Terra Nullius?
By Iris Zhai
Art critic Fred Housser (1889-1936) saw the Group of Seven’s sentimentally empty landscapes as reminiscent of the European pioneers’ first encounter with North America—“kosmos, without monopoly or secrecy, glad to pass anything to anyone—hungry for equals night and day.”[1] In this dreamy vision, Canadian citizenship is the reward for dragging the yoke tirelessly across the prairies until they are golden, or for paddling against the rapids until nature’s most deeply hidden wonders are uncovered. The hands that planted the first cross in the soil of New France would then fulfill their God-given privilege of labour—to reconfigure terra nullius (empty land) into homeland the same way God had conjured light ex nihilo (out of nothing).[2]

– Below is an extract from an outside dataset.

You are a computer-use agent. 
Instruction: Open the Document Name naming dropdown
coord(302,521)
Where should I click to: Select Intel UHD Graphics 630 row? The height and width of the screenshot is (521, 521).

Yoked landscapes: Planting Potatoes, York Mills (1918) and Harvest Field (1913-17), J.E.H. MacDonald
Landscapes painted from a canoeist’s perspective: Sketch for The Beaver Dam (1919), J.E.H. MacDonald; Trout Lake, La Cloche (1933-39), A.Y. Jackson; Batchawana Rapids, Algoma (1919), J.E.H. MacDonald
Parallel to the claiming of Thornhill, York Mills, Algoma, etc. as crown land via agriculture, industrialization, and commercial tourism, the Group of Seven's landscapes of the 1920s can be interpreted as labour applied in order to transform imaginary territories, thereby containing them in a visual tautology of indigenized settler nationhood.[3] Aside from the efforts of purchasing canvases and mixing colours, that is, the labour behind many of the works in the Fairley collection at the Faculty Club describes the strenuous lengths the artists would go to to make sure their audience would always imagine a land owing to Anglo-Christian Canadians for no longer being tabula rasa (clean slate). The figures of the canoeist and farmer, for instance, in The Wild River (1919) and Planting Potatoes, York Mills (1918) were careful representations of indigenized settler-Canadians—in the absence of First Nations—depicted as if they were the very first users of the oxen, plough, and canoe.
The Wild River (1919), J.E.H. MacDonald – the canoeist at the foot of the tree is not present in the sketch on the left.
Making an aesthetic into “aesthetic truth”—or, in this context, a language by which settler Canadians were able to restore pasts, imagine fellowships, and dream of futures—according to Mark Cheetham, requires a contribution of labour from the viewers as well.[4] It is up to the audience, for example, to willingly overlook that the potato farmer is a character played by Barker Fairley, or that the canoeist is likely an entirely imaginary figure.[5] Such suspension of disbelief—or, in Cheetham’s words, engagement of belief—is required for the likes of Housser to be able to imagine “his” past, “his” kosmos of infinite possibilities when looking at the Group’s landscapes. In Barker Fairley’s words, J. E. H. MacDonald was such “a native of everywhere or wherever he had lived” who would claim kinship to the Canadian Rockies “in the same exuberant vein, about pack-horses and bears and Western swear-words.”[6] Yet it is the same man who spent his childhood as an urbanite within the city and amongst cathedrals of Durham, UK, and who would never pick up swimming or paddling in Canada.[7]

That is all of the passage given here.